• [INSTRUCTIONS FOR THE TASK]: Search the data for "computer". Return each matching line.

• [DATA PROVIDED]:
****************

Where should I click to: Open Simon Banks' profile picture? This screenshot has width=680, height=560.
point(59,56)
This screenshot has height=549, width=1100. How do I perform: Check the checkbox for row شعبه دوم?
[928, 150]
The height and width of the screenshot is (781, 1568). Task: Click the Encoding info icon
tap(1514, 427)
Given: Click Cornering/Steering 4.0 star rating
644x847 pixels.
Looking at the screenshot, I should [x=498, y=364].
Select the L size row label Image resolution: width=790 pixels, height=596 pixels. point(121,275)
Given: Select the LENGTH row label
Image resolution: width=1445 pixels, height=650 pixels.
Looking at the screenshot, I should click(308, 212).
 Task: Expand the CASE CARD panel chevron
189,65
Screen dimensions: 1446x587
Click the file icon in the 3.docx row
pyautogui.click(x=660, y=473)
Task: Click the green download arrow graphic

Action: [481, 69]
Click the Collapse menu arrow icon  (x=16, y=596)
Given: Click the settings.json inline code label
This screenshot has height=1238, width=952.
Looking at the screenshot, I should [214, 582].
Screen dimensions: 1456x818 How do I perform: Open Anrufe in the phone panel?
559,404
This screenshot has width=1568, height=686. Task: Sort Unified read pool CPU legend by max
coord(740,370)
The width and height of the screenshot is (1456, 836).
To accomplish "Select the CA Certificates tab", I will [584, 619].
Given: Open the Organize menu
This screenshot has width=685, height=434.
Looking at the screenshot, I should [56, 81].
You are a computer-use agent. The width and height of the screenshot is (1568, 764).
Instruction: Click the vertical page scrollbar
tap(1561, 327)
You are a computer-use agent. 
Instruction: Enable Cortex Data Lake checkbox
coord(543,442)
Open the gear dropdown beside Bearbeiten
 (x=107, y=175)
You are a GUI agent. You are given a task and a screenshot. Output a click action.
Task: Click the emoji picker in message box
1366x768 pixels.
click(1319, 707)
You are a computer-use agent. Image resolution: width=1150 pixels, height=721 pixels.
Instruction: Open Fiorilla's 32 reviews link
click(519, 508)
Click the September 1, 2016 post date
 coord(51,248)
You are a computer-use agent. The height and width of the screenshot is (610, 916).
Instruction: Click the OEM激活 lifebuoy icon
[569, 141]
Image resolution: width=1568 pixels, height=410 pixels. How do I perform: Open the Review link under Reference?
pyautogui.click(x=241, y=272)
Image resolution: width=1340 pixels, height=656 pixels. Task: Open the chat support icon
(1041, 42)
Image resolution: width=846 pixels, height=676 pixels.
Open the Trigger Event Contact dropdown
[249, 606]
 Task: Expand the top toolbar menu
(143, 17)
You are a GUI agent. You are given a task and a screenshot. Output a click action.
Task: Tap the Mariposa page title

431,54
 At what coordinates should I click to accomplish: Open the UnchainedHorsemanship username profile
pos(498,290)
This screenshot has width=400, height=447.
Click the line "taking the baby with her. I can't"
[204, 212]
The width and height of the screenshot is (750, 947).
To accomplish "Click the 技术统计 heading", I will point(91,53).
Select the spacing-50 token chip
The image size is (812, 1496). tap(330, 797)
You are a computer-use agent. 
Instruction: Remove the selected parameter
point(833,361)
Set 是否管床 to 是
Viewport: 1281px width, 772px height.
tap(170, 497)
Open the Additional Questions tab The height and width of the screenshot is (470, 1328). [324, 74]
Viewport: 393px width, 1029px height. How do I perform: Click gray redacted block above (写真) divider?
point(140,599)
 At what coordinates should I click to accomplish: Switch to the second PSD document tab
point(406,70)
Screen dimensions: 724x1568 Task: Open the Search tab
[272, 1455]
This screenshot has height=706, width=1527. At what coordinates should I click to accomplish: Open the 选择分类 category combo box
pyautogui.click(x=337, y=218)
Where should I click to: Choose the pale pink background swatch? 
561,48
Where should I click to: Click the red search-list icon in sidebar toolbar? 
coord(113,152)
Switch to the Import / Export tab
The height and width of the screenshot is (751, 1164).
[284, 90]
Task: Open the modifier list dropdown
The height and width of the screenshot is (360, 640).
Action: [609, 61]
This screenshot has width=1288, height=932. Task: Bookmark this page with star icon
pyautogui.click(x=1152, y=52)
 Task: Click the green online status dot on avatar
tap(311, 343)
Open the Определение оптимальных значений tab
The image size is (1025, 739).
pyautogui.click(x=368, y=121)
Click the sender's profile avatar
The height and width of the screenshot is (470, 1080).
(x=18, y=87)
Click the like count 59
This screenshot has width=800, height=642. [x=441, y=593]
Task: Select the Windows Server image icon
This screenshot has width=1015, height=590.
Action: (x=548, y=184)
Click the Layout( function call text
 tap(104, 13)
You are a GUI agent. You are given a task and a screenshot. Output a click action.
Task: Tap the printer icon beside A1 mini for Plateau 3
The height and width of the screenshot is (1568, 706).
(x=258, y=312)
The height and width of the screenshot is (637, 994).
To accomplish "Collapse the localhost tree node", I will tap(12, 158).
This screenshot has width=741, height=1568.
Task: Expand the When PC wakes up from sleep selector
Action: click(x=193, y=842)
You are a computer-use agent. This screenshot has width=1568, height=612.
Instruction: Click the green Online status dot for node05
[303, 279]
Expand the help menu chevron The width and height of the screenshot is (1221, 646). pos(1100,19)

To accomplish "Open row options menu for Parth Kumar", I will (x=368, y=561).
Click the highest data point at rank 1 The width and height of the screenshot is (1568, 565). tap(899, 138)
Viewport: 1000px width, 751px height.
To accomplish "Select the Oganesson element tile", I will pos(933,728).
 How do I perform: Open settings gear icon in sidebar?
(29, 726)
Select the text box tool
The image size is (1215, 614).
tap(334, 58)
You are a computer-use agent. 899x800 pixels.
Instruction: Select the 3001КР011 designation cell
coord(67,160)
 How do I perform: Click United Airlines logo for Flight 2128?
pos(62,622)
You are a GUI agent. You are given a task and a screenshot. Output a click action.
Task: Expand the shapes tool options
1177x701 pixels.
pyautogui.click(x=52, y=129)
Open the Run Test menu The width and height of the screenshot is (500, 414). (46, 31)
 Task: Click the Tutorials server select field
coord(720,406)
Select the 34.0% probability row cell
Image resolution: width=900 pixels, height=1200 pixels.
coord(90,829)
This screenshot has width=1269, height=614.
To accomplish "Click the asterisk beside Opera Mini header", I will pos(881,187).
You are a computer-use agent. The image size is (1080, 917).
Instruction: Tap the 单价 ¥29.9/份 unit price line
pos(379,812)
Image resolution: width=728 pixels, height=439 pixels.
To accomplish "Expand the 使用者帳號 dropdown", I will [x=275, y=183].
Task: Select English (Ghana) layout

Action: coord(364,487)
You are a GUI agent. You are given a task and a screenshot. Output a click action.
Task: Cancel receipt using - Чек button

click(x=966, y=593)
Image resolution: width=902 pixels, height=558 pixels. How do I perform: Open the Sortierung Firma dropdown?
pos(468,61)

****************

• [ANSWER FOR THIS EXERCISE]:
You are a computer-use agent. The width and height of the screenshot is (1568, 764).
You are a computer-use agent. 
You are a computer-use agent. Image resolution: width=1150 pixels, height=721 pixels.
You are a computer-use agent. The height and width of the screenshot is (610, 916).
You are a computer-use agent. 
You are a computer-use agent. This screenshot has width=1568, height=612.
You are a computer-use agent. 899x800 pixels.
You are a computer-use agent. The image size is (1080, 917).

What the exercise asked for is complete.